Several other ADF allies and employees have also entered President Donald Trump's administration—for example, U.S. Health and Human Services Department deputy general counsel Matt Bowman—but others are at odds with the president, such as former ADF senior counsel David French, who considered challenging Trump's 2016 campaign as an independent candidate at the behest of “Never Trump” conservatives.

That hasn't stopped some Trump opponents from citing some judicial nominees' ties to ADF as part of their efforts to thwart their confirmations. During Senate Judiciary Committee hearings on her nomination to a federal appeals court, Judge Amy Coney Barrett's decision to give presentations to ADF's Blackstone Legal Fellows while she was a law professor came under fire from former Democratic senator Al Franken.
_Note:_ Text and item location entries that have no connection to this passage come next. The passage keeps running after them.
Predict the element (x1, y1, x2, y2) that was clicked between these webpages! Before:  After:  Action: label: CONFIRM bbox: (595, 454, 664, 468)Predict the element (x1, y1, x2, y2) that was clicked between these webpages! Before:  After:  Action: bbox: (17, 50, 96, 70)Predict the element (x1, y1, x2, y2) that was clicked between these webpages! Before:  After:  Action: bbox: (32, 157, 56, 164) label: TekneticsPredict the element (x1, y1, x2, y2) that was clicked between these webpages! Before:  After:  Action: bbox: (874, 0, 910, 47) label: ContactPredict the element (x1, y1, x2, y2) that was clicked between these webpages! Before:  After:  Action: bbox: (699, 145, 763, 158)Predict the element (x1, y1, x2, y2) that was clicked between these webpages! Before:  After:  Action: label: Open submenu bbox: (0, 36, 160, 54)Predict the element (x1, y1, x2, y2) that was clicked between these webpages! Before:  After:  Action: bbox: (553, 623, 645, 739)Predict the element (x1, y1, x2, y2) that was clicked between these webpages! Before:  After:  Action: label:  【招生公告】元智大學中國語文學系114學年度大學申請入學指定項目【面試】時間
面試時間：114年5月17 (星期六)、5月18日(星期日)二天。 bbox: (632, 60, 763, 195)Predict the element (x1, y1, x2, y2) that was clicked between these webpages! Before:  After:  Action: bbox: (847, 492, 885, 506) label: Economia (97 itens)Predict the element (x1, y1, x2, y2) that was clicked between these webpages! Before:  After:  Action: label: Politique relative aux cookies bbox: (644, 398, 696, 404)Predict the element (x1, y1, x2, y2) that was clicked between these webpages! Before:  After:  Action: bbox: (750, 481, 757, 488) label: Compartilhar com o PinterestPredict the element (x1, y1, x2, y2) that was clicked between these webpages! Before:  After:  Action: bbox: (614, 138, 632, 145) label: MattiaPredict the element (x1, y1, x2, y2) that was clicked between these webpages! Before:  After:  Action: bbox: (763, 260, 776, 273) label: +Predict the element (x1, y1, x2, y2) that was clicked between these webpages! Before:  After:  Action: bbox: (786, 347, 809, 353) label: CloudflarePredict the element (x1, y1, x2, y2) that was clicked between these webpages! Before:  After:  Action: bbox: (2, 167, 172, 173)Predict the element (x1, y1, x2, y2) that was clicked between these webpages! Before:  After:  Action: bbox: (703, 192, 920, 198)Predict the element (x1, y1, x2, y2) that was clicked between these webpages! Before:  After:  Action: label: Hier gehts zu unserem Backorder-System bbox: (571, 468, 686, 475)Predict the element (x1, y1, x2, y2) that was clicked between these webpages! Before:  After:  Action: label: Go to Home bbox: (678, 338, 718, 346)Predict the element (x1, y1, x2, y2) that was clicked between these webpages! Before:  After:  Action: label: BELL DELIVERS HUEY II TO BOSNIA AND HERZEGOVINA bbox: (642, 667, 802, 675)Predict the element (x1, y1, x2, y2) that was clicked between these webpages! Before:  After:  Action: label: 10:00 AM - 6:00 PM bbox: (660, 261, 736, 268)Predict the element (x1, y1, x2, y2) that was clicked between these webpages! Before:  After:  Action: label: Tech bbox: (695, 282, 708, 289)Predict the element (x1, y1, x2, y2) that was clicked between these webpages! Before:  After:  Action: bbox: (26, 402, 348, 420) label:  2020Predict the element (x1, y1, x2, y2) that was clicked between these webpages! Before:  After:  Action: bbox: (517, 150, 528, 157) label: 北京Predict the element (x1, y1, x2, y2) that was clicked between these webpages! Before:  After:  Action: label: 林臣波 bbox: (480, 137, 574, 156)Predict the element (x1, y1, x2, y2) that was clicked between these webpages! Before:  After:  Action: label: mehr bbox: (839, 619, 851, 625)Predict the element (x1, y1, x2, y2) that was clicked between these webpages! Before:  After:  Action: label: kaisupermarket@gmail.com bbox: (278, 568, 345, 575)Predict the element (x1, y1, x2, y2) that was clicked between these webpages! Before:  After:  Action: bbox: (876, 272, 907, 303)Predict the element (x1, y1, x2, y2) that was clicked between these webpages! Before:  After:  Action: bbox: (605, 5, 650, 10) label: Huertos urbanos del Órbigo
The Blackstone Legal Fellowship is a nine-week summer program that, “prepares Christian law students for careers marked by integrity, excellence, and leadership,” according to its website.

Williams & Connolly partner Allison Jones Rushing's nomination to the U.S. Court of Appeals for the Fourth Circuit has similarly come under scrutiny for her having spoken to Blackstone fellows and over a past internship with ADF. During an October 2018 Senate hearing on Rushing's nomination, which no Democratic senator attended, retiring Sen. Orrin Hatch (R-Utah) spoke in defense of ADF as an “effective advocate” defending “mainstream views.”

“Attempts to discredit nominees because of connections to ADF have failed, and if tried again they will fail again,” Hatch said during the hearing. The Senate has not yet made a decision on Rushing's nomination, which is awaiting a committee vote that looks likely to come in the New Year.

For ADF, the New Year will bring arguments before the Arizona Supreme Court regarding Phoenix-area calligraphers' religious beliefs, a decision from the Kentucky Supreme Court in a case involving a T-shirt printer's religious beliefs, and hearings in a case about a New York adoption provider's religious beliefs. ADF's legal portfolio also includes its Center for Academic Freedom, which has litigated against more than a dozen colleges and universities in the last year and looks poised to add work in 2019.

Regardless of whether ADF's opponent is in the courtroom, at a Senate hearing, or in Times Square, Waggoner said the group believes in respect for good-faith differences of opinion.

“If we want freedom for ourselves, we have to extend it to those we disagree withthat's what we're about,” Waggoner said.